Every time you post to Twitter or Facebook, these sites are collecting data about you. At this point you ought to expect that by participating in social media sites, you’re giving up some of your privacy. It’s just the name of the game.

Some see big data from social media sites as a god send for researchers - a perfect way to study social habits with huge numbers of people. But what happens when that data with your personal details still attached is published for a study, for the world to see?

A recent release of a dataset from the dating site OkCupid has raised the ire of one local research ethicist, and has started a larger question about the use of this big data. 

"A lot of times users don't fully understand what they're signing up for. Or, I understand that Twitter is a platform where I'm gonna share 140 character messages, but it gets kind of lost in the sea of all the thousands of other messages that came out at the same very moment," says Michael Zimmer, director of the Center for Information Policy Research. "They don't really have a clear understanding that that stuff can be archived and then perhaps later accessed by someone."

The dataset that spurred this recent controversy has been removed because of copyright concerns but still exists elsewhere on the internet, which is part of the problem with these kinds of data dumps. 

Although the researcher initially used a bot to scour the website for data, the actual method they used to acquire this information is unclear. Zimmer says this raises another ethical question, because while researchers may claim the information is public, there can be some assumption of privacy.

On OkCupid, for example, users are able to make their profiles only viewable to other people using the website. Other social networking sites have similar privacy settings, so while the content is published on a site that doesn't necessarily mean people expect it to be completely public. 

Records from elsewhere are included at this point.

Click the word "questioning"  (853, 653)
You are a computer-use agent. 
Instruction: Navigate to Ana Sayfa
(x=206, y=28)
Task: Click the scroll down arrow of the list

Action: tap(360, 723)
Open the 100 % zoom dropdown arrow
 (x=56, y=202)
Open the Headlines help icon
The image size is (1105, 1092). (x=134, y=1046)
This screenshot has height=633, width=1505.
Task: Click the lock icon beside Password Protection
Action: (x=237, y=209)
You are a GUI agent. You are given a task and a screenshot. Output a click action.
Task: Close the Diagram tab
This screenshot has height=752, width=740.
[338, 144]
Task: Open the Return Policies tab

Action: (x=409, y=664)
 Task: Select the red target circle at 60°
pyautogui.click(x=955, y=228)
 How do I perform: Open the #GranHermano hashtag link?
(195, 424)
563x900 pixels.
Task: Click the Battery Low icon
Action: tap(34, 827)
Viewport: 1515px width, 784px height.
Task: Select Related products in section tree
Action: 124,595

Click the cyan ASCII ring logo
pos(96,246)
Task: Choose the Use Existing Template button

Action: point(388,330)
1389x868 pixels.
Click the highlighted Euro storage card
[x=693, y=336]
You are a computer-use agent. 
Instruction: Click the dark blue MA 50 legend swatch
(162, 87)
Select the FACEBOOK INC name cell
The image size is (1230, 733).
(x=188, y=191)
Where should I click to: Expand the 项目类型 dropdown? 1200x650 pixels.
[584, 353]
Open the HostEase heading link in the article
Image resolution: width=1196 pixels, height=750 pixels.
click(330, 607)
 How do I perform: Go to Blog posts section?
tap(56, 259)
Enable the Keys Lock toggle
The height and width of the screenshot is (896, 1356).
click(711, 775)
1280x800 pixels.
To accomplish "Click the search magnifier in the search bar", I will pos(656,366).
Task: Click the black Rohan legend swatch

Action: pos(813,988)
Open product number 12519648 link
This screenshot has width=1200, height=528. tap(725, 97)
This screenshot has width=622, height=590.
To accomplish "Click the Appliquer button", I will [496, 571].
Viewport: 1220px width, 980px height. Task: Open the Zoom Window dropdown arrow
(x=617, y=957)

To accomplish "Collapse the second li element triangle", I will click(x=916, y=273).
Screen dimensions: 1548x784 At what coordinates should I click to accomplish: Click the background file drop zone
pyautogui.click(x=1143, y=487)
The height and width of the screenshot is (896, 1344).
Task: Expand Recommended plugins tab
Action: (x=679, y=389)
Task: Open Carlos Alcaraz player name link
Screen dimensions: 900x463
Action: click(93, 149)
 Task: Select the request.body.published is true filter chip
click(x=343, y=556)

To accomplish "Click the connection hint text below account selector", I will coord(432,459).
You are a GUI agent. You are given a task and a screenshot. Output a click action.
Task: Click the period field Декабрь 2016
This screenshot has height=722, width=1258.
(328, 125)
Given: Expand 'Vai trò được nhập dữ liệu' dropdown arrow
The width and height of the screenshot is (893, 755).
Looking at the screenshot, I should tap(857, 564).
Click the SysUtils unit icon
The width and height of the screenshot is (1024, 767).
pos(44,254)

"So when a researcher like this says, 'Well this stuff was already public,' what he kind of really means is like, 'This stuff was visible to other users who happen to also create a profile,' and those aren't the same thing," says Zimmer. "Psychologically I think it's important for users when they sign up for this thing to have this assumption, or these set of expectations, that I know this data is kind of public but it's meant for this community... Doing this kind of research sometimes violates that assumption." 

*Originally aired May 31, 2016